• [SELECTED EXCERPT]:
◇ ◇ ◇ ◇

I already have a lot of stuff...I bought a kit with the clippers and shaver and all the length guides back when my Cavalier reached his elderly years and I got too protective of him to take him to the groomers. I just don't have the skill!


----------



## jingerb (Aug 9, 2015)

I think Mayzie is beautiful...you can see her sweet personality shining through! (But, I do understand the bad haircut dismay when you had something else in mind.  My yorkie got a horrible cut last time. She was embarassed and we were all embarassed for her, but tried to act like she was beautiful!  )

P.S. I used to have Cavaliers as well...four in fact. Special little dogs!


----------



## ShamaMama (Jul 27, 2015)

Mayzie is still just the cutest little thing! Our breeder did tell us that if we ever do have Shama's hair cut, we should have it scissored. We have figured out, however, that now that she's in her adult coat, it doesn't mat as bad as it used to, and it's actually less expensive for us to just leave her coat long. We're kind of curious as to what she'd look like in a scissored cut, but we don't dare have it cut at this point!


----------



## whimsy (Apr 3, 2010)

aw..it will grow back and she is still cute! Taking a picture with to show what you want might be helpful next time.


----------



## boomana (Jul 9, 2015)

It will grow back. All I have to say is that i love the look she's giving with those soulful eyes.

Lola didn't really have a blowing coat stage at the time others seem to, but either she's having her first now or a second or, and what I'm fearing, is that her undercoat so light and profuse, she's matting like crazy, and it may just be this way. She's twenty-two months, and the last two have been the worst. Her coat seems to be changing again with dark hair growing in where white hairs had started around nine months. I'm going to wait it out for a little bit, because I really love a full coat, but I'm not going to torture her if this is the way it is. I've been collecting pictures of puppy cuts I like in case I break down and go that route.


----------



## krandall (Jun 11, 2009)

goldanimals said:


> I have a feeling it was the vaccination that affected her and not her new do.


I agree.


----------



## krandall (Jun 11, 2009)

Olliepup said:


> I also hated olives first grooming! They made a 8 month female puppy look like an old man. haha. Its hard to explain but my gf absolutely hated it. We were so traumatized by it that I ended up buying clippers and scissors and started doing it myself. For the price of 2-3 groomings I was able to buy all the tools I needed.


I did Pixel myself for a year too. But I found a great groomer who will come to my house when I am away, and groom (bathe and comb out) all three of them. So I want them all to get used to her being around, which is why I'm having her come to clip Pixel intermittently now. But I'm standing there while she does her, so I know she's doing what I want. :grin2:


----------



## krandall (Jun 11, 2009)

Chasing Mayzie said:


> I already have a lot of stuff...I bought a kit with the clippers and shaver and all the length guides back when my Cavalier reached his elderly years and I got too protective of him to take him to the groomers. I just don't have the skill!


The good thing is... HAIR GROWS!!! How much worse could it be? You weren't happy with the cut she has now, right?  Just remember that it's easier to take more off than to put it back on, so go slowly, leaving it longer than you think you want, and working in. I dived in the deep end with Pixel, and took her from the first photo below to the third... It wasn't perfect, but even my groomer friends thought she looked cute. And the first time I did the whole thing with shears!

◇ ◇ ◇ ◇

• [RECORDED INFORMATION]:

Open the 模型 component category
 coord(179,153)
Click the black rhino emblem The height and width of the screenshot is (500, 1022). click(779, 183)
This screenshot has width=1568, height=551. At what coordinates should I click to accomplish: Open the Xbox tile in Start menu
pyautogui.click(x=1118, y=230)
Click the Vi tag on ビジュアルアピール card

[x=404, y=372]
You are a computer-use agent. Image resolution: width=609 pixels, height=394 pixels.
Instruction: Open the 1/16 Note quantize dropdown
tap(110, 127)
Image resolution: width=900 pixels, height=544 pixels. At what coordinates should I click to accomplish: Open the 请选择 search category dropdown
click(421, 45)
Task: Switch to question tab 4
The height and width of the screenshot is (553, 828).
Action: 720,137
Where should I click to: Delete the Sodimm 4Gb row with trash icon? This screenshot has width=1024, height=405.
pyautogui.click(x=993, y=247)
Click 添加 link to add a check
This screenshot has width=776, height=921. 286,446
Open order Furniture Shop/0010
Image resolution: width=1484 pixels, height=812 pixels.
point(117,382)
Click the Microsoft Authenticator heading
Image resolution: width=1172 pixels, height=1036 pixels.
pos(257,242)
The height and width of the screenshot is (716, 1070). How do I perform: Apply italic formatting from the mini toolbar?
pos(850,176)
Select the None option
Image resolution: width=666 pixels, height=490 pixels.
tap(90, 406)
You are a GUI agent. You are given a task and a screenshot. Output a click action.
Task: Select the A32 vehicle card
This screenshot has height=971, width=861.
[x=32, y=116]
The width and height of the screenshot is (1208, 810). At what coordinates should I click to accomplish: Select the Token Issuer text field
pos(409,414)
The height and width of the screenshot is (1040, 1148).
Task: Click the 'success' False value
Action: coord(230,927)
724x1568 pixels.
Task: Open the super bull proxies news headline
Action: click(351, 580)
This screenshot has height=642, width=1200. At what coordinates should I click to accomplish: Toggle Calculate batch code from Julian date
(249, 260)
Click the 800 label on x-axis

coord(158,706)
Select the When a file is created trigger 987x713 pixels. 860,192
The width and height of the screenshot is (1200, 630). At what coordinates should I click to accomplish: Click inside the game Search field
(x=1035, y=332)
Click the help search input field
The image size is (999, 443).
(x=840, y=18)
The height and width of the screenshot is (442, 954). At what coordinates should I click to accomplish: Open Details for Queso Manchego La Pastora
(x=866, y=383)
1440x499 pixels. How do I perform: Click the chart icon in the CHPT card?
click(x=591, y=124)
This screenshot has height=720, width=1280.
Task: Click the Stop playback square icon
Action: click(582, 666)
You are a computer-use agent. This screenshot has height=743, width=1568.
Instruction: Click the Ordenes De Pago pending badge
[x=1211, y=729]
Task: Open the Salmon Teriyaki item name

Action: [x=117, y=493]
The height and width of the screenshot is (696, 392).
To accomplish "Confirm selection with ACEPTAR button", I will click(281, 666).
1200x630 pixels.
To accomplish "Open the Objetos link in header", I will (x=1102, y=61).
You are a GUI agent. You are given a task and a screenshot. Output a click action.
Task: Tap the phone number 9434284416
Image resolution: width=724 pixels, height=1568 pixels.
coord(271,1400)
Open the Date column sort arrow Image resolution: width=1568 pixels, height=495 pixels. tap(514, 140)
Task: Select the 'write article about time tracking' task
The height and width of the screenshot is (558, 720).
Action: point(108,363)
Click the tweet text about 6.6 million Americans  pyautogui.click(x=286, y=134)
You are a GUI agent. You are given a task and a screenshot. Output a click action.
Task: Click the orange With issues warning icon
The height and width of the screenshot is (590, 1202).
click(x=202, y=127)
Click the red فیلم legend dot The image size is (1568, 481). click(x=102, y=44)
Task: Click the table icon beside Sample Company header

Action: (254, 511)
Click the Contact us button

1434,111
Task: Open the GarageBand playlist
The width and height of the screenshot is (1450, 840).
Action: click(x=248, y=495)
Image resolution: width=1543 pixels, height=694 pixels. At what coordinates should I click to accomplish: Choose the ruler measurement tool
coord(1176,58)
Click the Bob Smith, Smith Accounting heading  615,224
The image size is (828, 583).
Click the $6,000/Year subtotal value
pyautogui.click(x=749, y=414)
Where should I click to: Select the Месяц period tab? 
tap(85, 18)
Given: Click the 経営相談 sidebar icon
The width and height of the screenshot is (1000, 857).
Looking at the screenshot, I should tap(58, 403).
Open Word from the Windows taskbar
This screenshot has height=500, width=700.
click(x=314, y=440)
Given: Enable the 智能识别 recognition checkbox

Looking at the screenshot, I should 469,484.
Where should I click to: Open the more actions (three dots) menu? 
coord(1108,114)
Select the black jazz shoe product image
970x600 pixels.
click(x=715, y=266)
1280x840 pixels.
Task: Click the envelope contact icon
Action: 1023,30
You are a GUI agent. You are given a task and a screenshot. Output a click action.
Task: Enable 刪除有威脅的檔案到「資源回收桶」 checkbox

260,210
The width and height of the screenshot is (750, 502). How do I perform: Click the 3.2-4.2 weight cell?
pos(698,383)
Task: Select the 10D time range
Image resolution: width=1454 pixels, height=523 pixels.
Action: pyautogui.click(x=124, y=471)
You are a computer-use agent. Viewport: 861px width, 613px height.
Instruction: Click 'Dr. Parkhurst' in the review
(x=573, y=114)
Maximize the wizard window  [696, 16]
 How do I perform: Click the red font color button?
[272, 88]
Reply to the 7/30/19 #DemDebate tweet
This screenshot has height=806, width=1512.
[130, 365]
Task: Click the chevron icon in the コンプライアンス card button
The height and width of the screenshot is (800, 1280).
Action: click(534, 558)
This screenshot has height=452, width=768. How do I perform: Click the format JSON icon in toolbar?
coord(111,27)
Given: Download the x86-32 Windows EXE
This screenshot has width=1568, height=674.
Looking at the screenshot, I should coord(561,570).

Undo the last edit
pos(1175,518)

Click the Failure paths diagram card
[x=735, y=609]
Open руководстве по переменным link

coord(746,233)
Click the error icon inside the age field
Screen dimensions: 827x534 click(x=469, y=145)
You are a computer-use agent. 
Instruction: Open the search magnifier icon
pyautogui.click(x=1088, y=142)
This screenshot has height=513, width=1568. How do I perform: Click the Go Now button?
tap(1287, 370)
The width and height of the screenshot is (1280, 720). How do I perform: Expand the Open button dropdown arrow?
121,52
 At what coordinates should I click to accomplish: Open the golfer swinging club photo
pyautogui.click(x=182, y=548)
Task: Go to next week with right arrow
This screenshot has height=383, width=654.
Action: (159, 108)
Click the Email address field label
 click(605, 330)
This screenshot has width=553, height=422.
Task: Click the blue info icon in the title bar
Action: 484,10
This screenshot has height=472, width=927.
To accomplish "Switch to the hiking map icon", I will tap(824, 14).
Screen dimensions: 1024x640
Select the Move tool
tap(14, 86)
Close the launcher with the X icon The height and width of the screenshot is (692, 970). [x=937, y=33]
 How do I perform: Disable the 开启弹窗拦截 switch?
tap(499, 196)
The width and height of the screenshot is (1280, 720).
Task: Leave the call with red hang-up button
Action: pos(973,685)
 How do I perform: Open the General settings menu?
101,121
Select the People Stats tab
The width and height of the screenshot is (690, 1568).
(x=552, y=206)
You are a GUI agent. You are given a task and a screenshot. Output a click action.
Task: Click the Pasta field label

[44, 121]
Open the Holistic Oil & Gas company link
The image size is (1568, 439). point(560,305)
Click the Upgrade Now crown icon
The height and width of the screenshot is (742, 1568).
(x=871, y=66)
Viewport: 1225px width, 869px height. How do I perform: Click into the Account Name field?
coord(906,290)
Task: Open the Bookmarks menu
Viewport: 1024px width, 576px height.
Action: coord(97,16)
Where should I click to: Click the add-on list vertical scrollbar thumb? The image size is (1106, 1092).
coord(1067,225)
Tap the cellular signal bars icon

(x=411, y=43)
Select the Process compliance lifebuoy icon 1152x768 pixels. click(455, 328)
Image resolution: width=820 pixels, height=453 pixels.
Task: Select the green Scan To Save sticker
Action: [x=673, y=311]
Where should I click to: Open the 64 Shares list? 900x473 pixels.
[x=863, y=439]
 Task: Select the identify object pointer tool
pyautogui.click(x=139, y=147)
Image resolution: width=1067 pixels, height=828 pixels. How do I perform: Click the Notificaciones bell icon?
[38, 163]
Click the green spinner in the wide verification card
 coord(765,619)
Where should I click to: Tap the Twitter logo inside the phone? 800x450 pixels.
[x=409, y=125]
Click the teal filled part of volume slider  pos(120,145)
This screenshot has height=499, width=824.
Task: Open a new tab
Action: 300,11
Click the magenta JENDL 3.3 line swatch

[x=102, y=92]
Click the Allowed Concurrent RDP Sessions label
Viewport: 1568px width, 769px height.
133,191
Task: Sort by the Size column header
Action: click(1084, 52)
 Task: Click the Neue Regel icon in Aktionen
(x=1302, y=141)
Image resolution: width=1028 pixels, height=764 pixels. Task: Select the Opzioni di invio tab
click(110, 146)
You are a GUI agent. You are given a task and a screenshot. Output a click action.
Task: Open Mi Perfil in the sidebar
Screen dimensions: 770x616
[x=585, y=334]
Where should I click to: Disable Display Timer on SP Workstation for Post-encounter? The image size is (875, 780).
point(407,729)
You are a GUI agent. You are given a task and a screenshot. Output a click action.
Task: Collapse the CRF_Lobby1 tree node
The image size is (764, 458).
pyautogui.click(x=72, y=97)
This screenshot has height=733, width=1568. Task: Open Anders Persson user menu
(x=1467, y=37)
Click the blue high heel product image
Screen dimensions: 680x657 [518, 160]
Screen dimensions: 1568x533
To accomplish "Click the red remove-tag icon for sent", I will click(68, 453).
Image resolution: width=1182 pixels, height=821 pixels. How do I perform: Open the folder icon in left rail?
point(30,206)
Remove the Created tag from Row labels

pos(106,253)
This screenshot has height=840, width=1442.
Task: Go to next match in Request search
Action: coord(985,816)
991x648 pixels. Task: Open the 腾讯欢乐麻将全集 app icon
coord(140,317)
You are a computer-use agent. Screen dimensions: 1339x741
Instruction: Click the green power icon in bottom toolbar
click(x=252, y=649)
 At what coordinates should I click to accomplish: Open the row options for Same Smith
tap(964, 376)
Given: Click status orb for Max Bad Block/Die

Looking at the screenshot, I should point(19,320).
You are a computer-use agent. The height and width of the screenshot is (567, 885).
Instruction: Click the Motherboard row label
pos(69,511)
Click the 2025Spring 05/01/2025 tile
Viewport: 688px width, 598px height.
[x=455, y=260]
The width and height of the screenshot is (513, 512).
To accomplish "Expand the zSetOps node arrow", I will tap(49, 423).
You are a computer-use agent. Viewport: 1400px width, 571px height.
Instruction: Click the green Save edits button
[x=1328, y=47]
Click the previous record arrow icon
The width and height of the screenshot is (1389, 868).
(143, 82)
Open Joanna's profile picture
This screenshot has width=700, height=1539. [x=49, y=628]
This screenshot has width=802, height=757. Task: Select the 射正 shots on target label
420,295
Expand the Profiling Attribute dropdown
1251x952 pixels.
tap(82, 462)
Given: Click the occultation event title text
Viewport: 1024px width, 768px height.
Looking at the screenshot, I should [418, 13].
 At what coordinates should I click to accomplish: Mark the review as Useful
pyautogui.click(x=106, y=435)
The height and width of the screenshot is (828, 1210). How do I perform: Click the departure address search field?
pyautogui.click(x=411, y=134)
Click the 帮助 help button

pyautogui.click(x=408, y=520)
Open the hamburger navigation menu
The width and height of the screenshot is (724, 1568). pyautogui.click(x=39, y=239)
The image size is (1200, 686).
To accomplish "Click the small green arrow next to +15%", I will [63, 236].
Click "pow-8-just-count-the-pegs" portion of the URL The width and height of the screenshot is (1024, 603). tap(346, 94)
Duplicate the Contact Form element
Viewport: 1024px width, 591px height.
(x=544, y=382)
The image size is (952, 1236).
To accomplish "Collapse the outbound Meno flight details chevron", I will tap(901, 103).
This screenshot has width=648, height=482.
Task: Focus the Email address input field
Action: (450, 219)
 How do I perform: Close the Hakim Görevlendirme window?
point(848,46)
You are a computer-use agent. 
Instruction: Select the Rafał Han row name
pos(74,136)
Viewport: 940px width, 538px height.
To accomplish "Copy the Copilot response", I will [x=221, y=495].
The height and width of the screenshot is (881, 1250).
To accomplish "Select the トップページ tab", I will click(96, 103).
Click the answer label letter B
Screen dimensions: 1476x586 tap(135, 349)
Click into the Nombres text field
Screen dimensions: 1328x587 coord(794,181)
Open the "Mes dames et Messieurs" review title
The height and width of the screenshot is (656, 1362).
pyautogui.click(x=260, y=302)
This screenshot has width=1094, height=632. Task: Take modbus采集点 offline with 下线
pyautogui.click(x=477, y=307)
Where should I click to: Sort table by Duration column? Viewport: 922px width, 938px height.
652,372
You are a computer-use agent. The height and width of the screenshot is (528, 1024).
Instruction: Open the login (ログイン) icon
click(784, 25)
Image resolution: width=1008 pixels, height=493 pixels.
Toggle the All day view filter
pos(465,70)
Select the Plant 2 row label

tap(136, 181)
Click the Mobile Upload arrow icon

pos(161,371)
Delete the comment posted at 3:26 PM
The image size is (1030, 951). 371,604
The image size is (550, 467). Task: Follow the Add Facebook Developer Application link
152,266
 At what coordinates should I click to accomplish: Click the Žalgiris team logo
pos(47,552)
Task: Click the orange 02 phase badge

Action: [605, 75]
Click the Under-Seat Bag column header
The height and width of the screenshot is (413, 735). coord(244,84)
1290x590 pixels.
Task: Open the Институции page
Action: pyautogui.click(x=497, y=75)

◇ ◇ ◇ ◇

• [YOUR TASKS]:
- a) In the forum thread about dog haircuts, how old does boomana say Lola is?
- b) Go on with the forum thread about dog haircuts, picking up right after its final sentence.

• [RESPONSES IN ORDER]:
- a) Twenty-two months.

- b)
----------



## Heather's (Jun 18, 2012)

Mayzie looks just adorable! She really is a pretty girl! Like Karen mentioned a puppy cut grows out very fast. I remember my first Havanese Sparky would always end up shaved, but six weeks later he looked like fuzzy puppy again. 😊 It's always best to there during grooming so there are no surprises! 😮


----------



## ShamaMama (Jul 27, 2015)

boomana said:


> It will grow back. All I have to say is that i love the look she's giving with those soulful eyes.
> 
> Lola didn't really have a blowing coat stage at the time others seem to, but either she's having her first now or a second or, and what I'm fearing, is that her undercoat so light and profuse, she's matting like crazy, and it may just be this way. She's twenty-two months, and the last two have been the worst. Her coat seems to be changing again with dark hair growing in where white hairs had started around nine months. I'm going to wait it out for a little bit, because I really love a full coat, but I'm not going to torture her if this is the way it is. I've been collecting pictures of puppy cuts I like in case I break down and go that route.


I will be contacting you for your photo collection if we end up needing to cut Shama's hair! (Good thing you're in our life, Boomana! I still intend to get Lola's hand-me-down bows back into Shama's hair!)


----------



## Chasing Mayzie (Aug 16, 2016)

krandall said:


> The good thing is... HAIR GROWS!!! How much worse could it be? You weren't happy with the cut she has now, right?  Just remember that it's easier to take more off than to put it back on, so go slowly, leaving it longer than you think you want, and working in. I dived in the deep end with Pixel, and took her from the first photo below to the third... It wasn't perfect, but even my groomer friends thought she looked cute. And the first time I did the whole thing with shears!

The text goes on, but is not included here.